FG will prioritise health expenditure in 2019 – Udo Udoma

The Federal Government will continue to prioritise health expenditures in spite of the dwindling revenue, Minister of Budget and National Planning, Udoma Udo Udoma, said on Tuesday.

Udoma made the assertion at a workshop on the Nigeria Value for Money in the Health Sector in Abuja.

The minister also said that the government was working to improve the country’s mortality rate, which was among the lowest in the continent.

According to him, the constrained fiscal space occasioned by a drop in oil price and disruption to crude production continues to reflect on revenues.

“The present administration came to meet a very constrained fiscal space.
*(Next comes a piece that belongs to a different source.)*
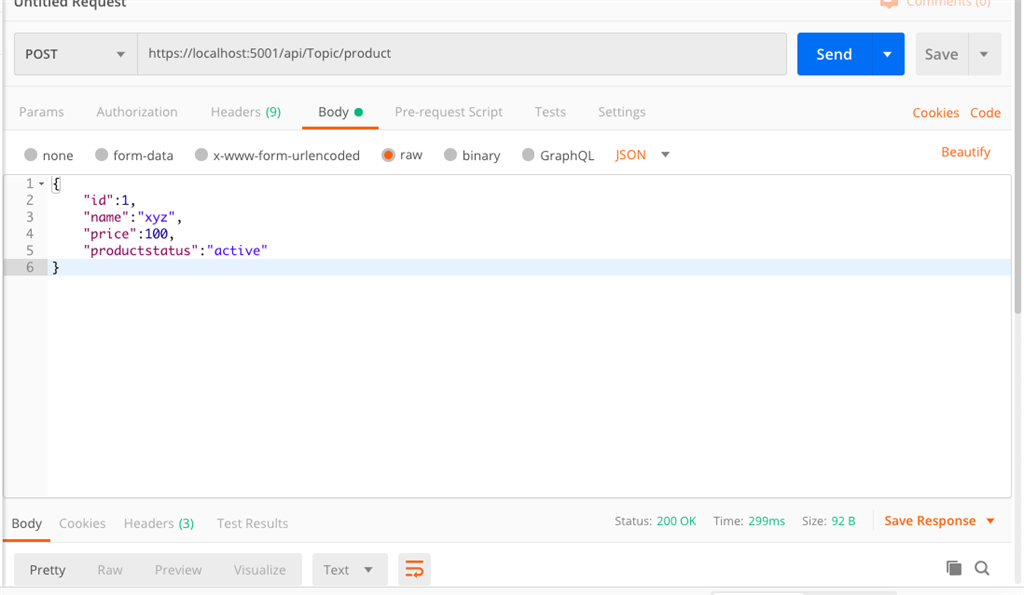Copy the response body using copy icon

954,567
Revenue dropped from N10.07 trillion in 2014 fiscal year to as low as N5.68 trillion in 2016.

“Though it recovered somewhat to N7.17 trillion and N9.17 trillion in 2017 and 2018, it is still low compared to the amount in 2014,” he said.

Udoma also said that dwindling donor funding had further compounded the matters with the country transition from the status of a poor country to a developing economy.

He said that notwithstanding the government’s tight revenue inflow, there was a need to increase expenditure in the health sector.

The minister said that governments at all levels need to come together to maximise value for allocation to the sector.

Also, Mr Ben Akabueze, the Director-General, Budget Office of the Federation, said that the Federal Government had earmarked the sum of N43.5 billion for routine immunisation programmes in 2019.

Akabueze said that there was a need for upscale allocation to the primary healthcare, calling for equity in the allocation of funds to different areas in the sector.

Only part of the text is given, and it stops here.